- [DIRECTIONS] Your reply should consist of the listing, copied exactly.
━━━
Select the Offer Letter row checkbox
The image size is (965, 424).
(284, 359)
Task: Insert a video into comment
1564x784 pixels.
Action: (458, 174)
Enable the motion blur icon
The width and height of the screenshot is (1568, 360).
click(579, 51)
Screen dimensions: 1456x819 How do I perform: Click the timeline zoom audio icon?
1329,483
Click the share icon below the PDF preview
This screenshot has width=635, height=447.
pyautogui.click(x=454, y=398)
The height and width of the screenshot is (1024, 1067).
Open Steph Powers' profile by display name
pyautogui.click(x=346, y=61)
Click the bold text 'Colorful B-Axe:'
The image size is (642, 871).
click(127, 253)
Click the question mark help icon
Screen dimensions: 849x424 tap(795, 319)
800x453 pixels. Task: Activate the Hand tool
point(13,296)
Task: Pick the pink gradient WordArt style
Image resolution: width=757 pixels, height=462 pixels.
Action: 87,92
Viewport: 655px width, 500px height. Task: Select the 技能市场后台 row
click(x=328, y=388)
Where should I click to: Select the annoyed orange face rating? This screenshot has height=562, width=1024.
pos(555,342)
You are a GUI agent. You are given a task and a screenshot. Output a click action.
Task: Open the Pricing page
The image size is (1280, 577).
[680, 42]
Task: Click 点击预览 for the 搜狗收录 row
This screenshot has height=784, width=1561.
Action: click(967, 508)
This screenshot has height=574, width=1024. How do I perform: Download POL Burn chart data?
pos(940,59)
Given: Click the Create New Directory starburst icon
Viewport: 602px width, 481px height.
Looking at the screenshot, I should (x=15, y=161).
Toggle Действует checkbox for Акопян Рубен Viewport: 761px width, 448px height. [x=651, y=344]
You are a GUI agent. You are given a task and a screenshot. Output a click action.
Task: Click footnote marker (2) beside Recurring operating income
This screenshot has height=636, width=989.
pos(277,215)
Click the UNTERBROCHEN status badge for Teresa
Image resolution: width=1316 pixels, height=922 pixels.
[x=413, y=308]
━━━
- [TASK SOLUTION]
Select the Offer Letter row checkbox
The image size is (965, 424).
(284, 359)
Task: Insert a video into comment
1564x784 pixels.
Action: (458, 174)
Enable the motion blur icon
The width and height of the screenshot is (1568, 360).
click(579, 51)
Screen dimensions: 1456x819 How do I perform: Click the timeline zoom audio icon?
1329,483
Click the share icon below the PDF preview
This screenshot has width=635, height=447.
pyautogui.click(x=454, y=398)
The height and width of the screenshot is (1024, 1067).
Open Steph Powers' profile by display name
pyautogui.click(x=346, y=61)
Click the bold text 'Colorful B-Axe:'
The image size is (642, 871).
click(127, 253)
Click the question mark help icon
Screen dimensions: 849x424 tap(795, 319)
800x453 pixels. Task: Activate the Hand tool
point(13,296)
Task: Pick the pink gradient WordArt style
Image resolution: width=757 pixels, height=462 pixels.
Action: 87,92
Viewport: 655px width, 500px height. Task: Select the 技能市场后台 row
click(x=328, y=388)
Where should I click to: Select the annoyed orange face rating? This screenshot has height=562, width=1024.
pos(555,342)
You are a GUI agent. You are given a task and a screenshot. Output a click action.
Task: Open the Pricing page
The image size is (1280, 577).
[680, 42]
Task: Click 点击预览 for the 搜狗收录 row
This screenshot has height=784, width=1561.
Action: click(967, 508)
This screenshot has height=574, width=1024. How do I perform: Download POL Burn chart data?
pos(940,59)
Given: Click the Create New Directory starburst icon
Viewport: 602px width, 481px height.
Looking at the screenshot, I should (x=15, y=161).
Toggle Действует checkbox for Акопян Рубен Viewport: 761px width, 448px height. [x=651, y=344]
You are a GUI agent. You are given a task and a screenshot. Output a click action.
Task: Click footnote marker (2) beside Recurring operating income
This screenshot has height=636, width=989.
pos(277,215)
Click the UNTERBROCHEN status badge for Teresa
Image resolution: width=1316 pixels, height=922 pixels.
[x=413, y=308]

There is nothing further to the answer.